- _PROMPT_: Recast every item below as a JSON list of strings, one string per line, with blank lines left out.

[Item-finding records]
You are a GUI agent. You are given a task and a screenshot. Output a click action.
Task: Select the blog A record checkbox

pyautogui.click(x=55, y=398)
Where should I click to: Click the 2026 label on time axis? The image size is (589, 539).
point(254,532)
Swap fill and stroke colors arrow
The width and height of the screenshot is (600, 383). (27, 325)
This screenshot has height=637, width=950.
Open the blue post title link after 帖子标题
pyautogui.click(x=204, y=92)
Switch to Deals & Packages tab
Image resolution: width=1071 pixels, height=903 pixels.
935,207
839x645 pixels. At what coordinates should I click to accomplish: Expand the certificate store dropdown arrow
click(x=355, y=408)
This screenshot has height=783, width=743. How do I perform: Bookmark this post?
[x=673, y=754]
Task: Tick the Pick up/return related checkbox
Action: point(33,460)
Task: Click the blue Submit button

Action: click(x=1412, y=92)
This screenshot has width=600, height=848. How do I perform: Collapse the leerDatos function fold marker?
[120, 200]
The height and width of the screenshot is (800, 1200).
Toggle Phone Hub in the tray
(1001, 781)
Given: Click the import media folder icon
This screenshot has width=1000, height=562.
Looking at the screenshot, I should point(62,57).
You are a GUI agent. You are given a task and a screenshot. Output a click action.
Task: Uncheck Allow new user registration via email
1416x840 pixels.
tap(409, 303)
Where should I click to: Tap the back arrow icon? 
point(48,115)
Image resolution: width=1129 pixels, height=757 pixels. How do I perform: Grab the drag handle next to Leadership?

- _RESULT_:
[
  "You are a GUI agent. You are given a task and a screenshot. Output a click action.",
  "Task: Select the blog A record checkbox",
  "pyautogui.click(x=55, y=398)",
  "Where should I click to: Click the 2026 label on time axis? The image size is (589, 539).",
  "point(254,532)",
  "Swap fill and stroke colors arrow",
  "The width and height of the screenshot is (600, 383). (27, 325)",
  "This screenshot has height=637, width=950.",
  "Open the blue post title link after 帖子标题",
  "pyautogui.click(x=204, y=92)",
  "Switch to Deals & Packages tab",
  "Image resolution: width=1071 pixels, height=903 pixels.",
  "935,207",
  "839x645 pixels. At what coordinates should I click to accomplish: Expand the certificate store dropdown arrow",
  "click(x=355, y=408)",
  "This screenshot has height=783, width=743. How do I perform: Bookmark this post?",
  "[x=673, y=754]",
  "Task: Tick the Pick up/return related checkbox",
  "Action: point(33,460)",
  "Task: Click the blue Submit button",
  "Action: click(x=1412, y=92)",
  "This screenshot has width=600, height=848. How do I perform: Collapse the leerDatos function fold marker?",
  "[120, 200]",
  "The height and width of the screenshot is (800, 1200).",
  "Toggle Phone Hub in the tray",
  "(1001, 781)",
  "Given: Click the import media folder icon",
  "This screenshot has width=1000, height=562.",
  "Looking at the screenshot, I should point(62,57).",
  "You are a GUI agent. You are given a task and a screenshot. Output a click action.",
  "Task: Uncheck Allow new user registration via email",
  "1416x840 pixels.",
  "tap(409, 303)",
  "Where should I click to: Tap the back arrow icon? ",
  "point(48,115)",
  "Image resolution: width=1129 pixels, height=757 pixels. How do I perform: Grab the drag handle next to Leadership?"
]